An article by Ian Kilbride
The financial conditions of state-owned enterprises (SOEs) are weak and some have deteriorated further since the February budget because of the Russia and Ukraine war, as well as the KZN floods in April. Meeting funding requirements with low credit quality is challenging, consequently, SOEs remain reliant on government support.
A total of 30 billion has been allocated for additional fiscal support to Transnet, the South African National Roads Agency Limited (SANRAL) and Denel on the basis that the three companies are important vehicles for economic growth, but are facing challenges which require immediate cash injections.
Denel received R3.4 billion to complete its turnaround plan. SANRAL received R23.7 billion to pay off maturing government-guaranteed debt and to complete its turnaround plan. National government has agreed to contribute 70% to settling SANRAL’s debt and interest obligations, while the Gauteng provincial government covers the remaining 30% and takes over the management of the much-debated e-Toll project.
Transnet’s operational challenges pose a serious threat to economic growth and thus it received an allocation of R2.9 billion to repair infrastructure damages caused by the KZN floods in April and to ensure that the out-of-service locomotives return to an operational state. It was highlighted that it is more efficient to bail out Transnet as revenues forgone from its underperformance exceeds the investments that the government must make to support the entity.
There was no mention of additional funding for SAA or the Post Office. There was, however, mention that the final tranche of government-guaranteed debt related to SAA was repaid in 2022.
Disappointing lack of details around Eskom
There are plans to provide debt relief to Eskom as part of a bigger plan to address the challenges faced by the country’s electricity supplier. Amongst other challenges faced by the utility is that it is not generating enough revenue to cover its expenses and the entity is sitting with a significant amount of government-guaranteed debt.
Eskom alone accounts for 78% of government guarantees to SOEs. Therefore, as an effort to improve the long-term viability of the utility, government plans to take on between one-third and two-thirds of Eskom’s R400 billion debt. More detail on Eskom would have been appreciated considering how long government has been kicking the can down the road. Importantly, there was no mention in the MTBPS of details explaining the planned debt relief programme for the utility.

Pixel coordinate grounding data:

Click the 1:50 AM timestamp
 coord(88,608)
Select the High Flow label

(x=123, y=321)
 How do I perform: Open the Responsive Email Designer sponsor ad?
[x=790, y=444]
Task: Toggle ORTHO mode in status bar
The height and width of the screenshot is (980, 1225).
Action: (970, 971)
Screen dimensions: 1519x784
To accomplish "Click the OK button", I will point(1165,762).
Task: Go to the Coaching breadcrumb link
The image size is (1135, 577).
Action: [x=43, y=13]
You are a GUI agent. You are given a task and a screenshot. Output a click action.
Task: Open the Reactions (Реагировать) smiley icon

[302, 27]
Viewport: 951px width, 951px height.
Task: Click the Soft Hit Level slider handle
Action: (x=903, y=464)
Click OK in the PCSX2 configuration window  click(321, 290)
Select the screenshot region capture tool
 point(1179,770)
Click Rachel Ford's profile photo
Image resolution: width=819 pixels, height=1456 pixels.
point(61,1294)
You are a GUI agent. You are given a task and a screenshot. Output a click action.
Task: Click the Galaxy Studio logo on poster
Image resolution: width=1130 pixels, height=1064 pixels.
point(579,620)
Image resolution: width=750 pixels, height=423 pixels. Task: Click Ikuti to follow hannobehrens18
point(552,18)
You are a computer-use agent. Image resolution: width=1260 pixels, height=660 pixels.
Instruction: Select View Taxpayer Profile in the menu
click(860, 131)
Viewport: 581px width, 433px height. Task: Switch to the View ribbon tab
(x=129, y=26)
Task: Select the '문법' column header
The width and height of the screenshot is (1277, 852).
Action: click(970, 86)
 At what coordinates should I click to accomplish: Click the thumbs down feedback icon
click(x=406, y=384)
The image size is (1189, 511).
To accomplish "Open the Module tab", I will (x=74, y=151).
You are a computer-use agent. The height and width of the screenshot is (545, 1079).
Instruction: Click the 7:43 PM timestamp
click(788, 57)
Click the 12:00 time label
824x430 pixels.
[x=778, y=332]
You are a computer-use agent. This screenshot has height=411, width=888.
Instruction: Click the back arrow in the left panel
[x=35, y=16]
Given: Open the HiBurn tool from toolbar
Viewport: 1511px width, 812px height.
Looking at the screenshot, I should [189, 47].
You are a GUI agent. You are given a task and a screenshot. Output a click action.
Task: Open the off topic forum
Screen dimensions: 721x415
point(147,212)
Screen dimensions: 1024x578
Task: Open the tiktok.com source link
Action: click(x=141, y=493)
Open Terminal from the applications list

# Aim of the task
Continue the article on government support for South Africa's state-owned enterprises from its last sentence, about the missing details on Eskom's debt relief.

# Final answer
Social Relief of Distress (SRD)
The COVID-19 social relief of distress grant introduced in May 2020 has been extended for another year at a cost of R44 billion to the fiscus. This was funded by the revenue overshoot in the current year. The future of the grant is still under discussion and National Treasury has noted that any permanent increases in expenditure, such as a new grant, will also need to be matched by a permanent source of revenue or spending reductions. Considering future political elections, it is highly unlikely that the SRD grant will not be extended further or made permanent, which constitutes a potential risk to the expenditure forecasts as these do not factor in a permanent increase.
Additional support to the police force
Additional support was provided to state agencies responsible for peace and security in the country. Further funds were allocated to allow the South African Police Services (SAPS) to hire an additional 15 000 constables over the next three years to improve capacity in police stations.
Politically challenging public sector wages
The consolidated wage bill has grown significantly over the past 15 years due to above inflation wage increases. The country’s public sector wage bill is one of the highest among emerging markets. Nonetheless, the wage expenditure forecasts may yet be too conservative. If the wage negotiations with unions exceed the budgeted amount of R693 billion for FY 22/23 this would pose a significant risk to fiscal projections.
South Africa’s economic outlook has deteriorated, but by contrast, the fiscal position has improved due to better-than-expected revenue collections. Additional funding has been allocated to health, education, infrastructure, security, and free basic services. The National Treasury remains committed to stabilising public finances, although the estimates carry a significant amount of risk. Revenue growth is temporary and will start to decline after the current fiscal year. Public sector wages, debt servicing costs, further extension of the SRD and weak balance sheets of SOEs remain a risk to government expenditure. Notwithstanding these risks, the overall tone of the budget was positive and will hopefully be well received by the credit rating agencies.